OVERVIEW: Appellant business contracted with appellee security company for appellee to install and maintain an electric protective service against burglary. During the contract period, appellant\'s business premises were burglarized, resulting in a loss. Appellant sued appellee for damages on theories of breach of contract, breach of implied warranties, and negligence. Appellant also sought recovery of punitive damages for gross, wanton, and willful negligence. Appellee disclaimed liability based upon an exculpatory clause contained in the parties\' contract. The lower court dismissed appellant\'s complaint with prejudice. On appeal, the decision was affirmed. The appellate court reasoned that the lower court properly determined that the exculpatory clause totally excluded liability on appellee\'s part for losses due to burglary or, alternatively, limited appellee\'s liability to six months\' rental. The appellate court held that, based upon the clear and unequivocal language of the exculpatory clause, appellant could not recover from appellee.

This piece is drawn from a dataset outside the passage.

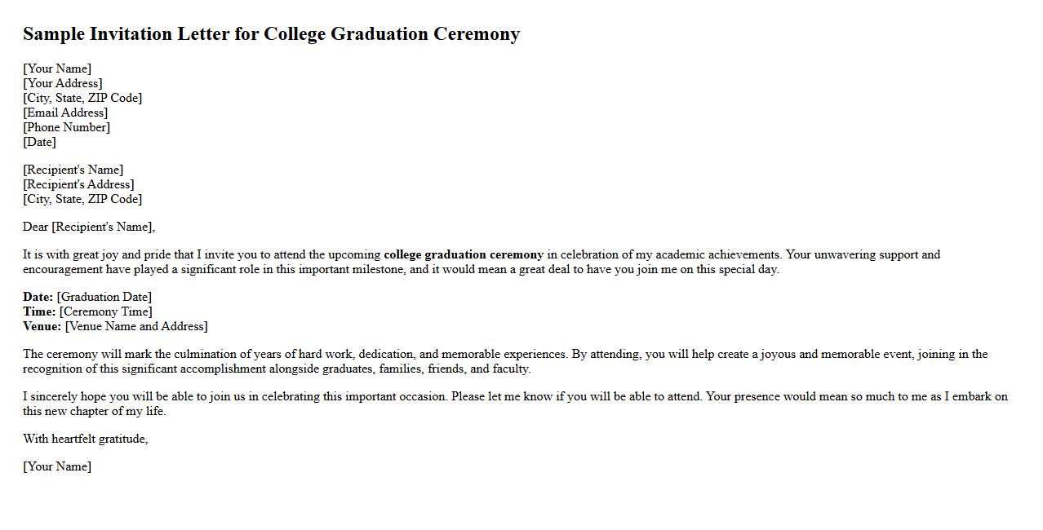Click the [Recipient's Address] placeholder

OUTCOME: The lower court\'s dismissal, with prejudice, of appellant business\'s complaint against appellee security company was affirmed. The appellate court held that the exculpatory clause in the parties\' contract was clear and unequivocal in totally absolving appellee from liability under the facts alleged in appellant\'s complaint.

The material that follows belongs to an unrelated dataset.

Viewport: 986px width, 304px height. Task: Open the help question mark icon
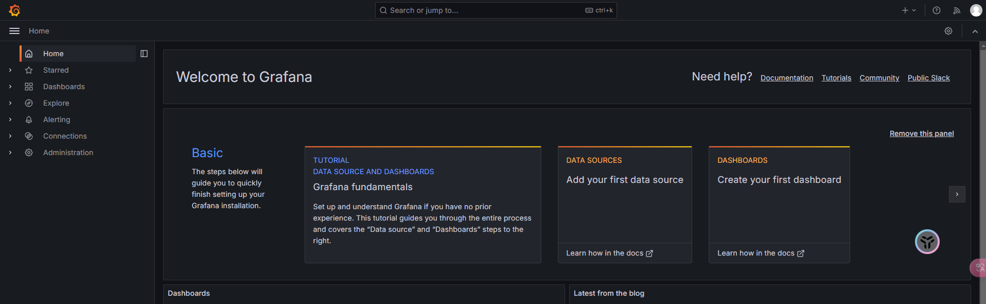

COUNSEL: Joe N. Unger, Miami, and Pomeroy, Betts & Wiederhold, Fort Lauderdale, for appellants.
Richard A. Sherman of Wicker, Smith, Blomqvist, Davant, McMath, Tutan & O\'Hara, Miami, and Thomas D. Lardin of Weaver & Weaver, P.A., Fort Lauderdale, for appellee.
JUDGES: Before MOORE, J. ANSTEAD, J. and TENDRICH, MOIE J. L., Associate Judge, concur.

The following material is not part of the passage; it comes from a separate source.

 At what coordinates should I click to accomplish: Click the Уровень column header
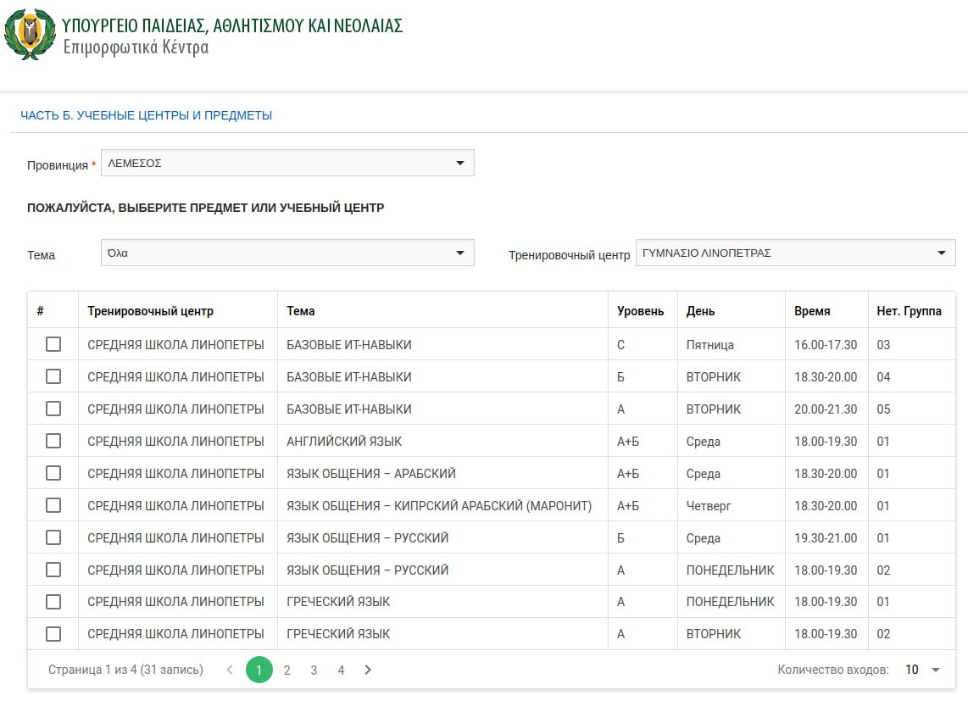[640, 311]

The appellant, as plaintiff in the trial court, appeals an order dismissing its complaint with prejudice.
Appellants contracted with appellee, Alarmtec International Corporation, for the latter to install and maintain an electric protective service against burglary. In September 1974, during the contract period, appellant\'s business premises were burglarized, resulting in a loss valued in excess of $ 135,000. The present suit sought damages on several theories: breach of contract, breach of implied warranties and negligence. It also sought recovery of punitive damages for gross, wanton and willful negligence.
The contract between the parties contained what has apparently become the usual exculpatory clause in burglar alarm contracts [**2] as follows:
7. It is agreed that Company is not an insurer and that the payments hereinbefore named are based solely upon the value of the services herein described and it is not the intention of the parties that Company assume responsibility for any loss occasioned by malfeasance or misfeasance [*948] in the performance of the services under this contract or for any loss or damage sustained through burglary, theft, robbery, fire or other cause or any liability on the part of Company by virtue of this Agreement or because of the relation hereby established. If there shall, notwithstanding the above provisions, at any time be or arise any liability on the part of Company by virtue of this Agreement or because of the relation hereby established, whether due to the negligence of Company or otherwise, such liability is and shall be limited to a sum equal to the rental service charge hereunder for a period of service not to exceed six months, which sum shall be paid and received as liquidated damages. Such liability as herein set forth is fixed as liquidated damages and not as a penalty and this liability shall be complete and exclusive. That in the event Subscriber desires Company [**3] to assume greater liability for the performance of its services hereunder, a choice is hereby given of obtaining full or limited liability by paying an additional amount under a graduated scale of rates proportioned to the responsibility, and an additional rider shall be attached to this Agreement setting forth the additional liability of Company and additional charge. That the rider and additional obligation shall in no way be interpreted to hold Company as an insurer.
The appellant made no request to amend its complaint and the trial court dismissed the complaint with prejudice, relying on the exculpatory clause. The court found that the above clause totally excluded liability on appellee\'s part for losses due to burglary or, alternatively, limited appellee\'s liability to six months rental. We affirm.
Although the eight count complaint in this case is based on several theories it is grounded on appellee\'s negligent failure to perform its contractual duties. HN1Exculpatory contracts which relieve a party of liability for his own negligence are generally looked upon with disfavor. Orkin Exterminating Co. v. Montagano, 359 So.2d 512 (Fla. 4th DCA 1978); Kinkaid v. Avis [**4] Rent-A-Car Systems, Inc., 281 So.2d 223 (Fla. 4th DCA 1973) (dissenting opinion). Such clauses have been upheld, however, as valid and enforceable where the intention is made clear and unequivocal. Middleton v. Lomaskin, 266 So.2d 678 (Fla. 3d DCA 1972).
We find the aforecited clause to be clear and unequivocal in totally absolving the appellee from liability under the facts alleged in this complaint. The trial court was therefore correct in dismissing the complaint. In view of this holding it is not necessary to reach the second issue regarding limiting appellee\'s liability to six months rental payments. Nevertheless, for the benefit of the bar, we adopt the holding in Central Alarm of Tucson v. Ganem, 116 Ariz. 74, 567 P.2d 1203 (1977) and would so limit the liability if we were called upon to do so.
ANSTEAD, J., and TENDRICH, MOIE J. L., Associate Judge, concur.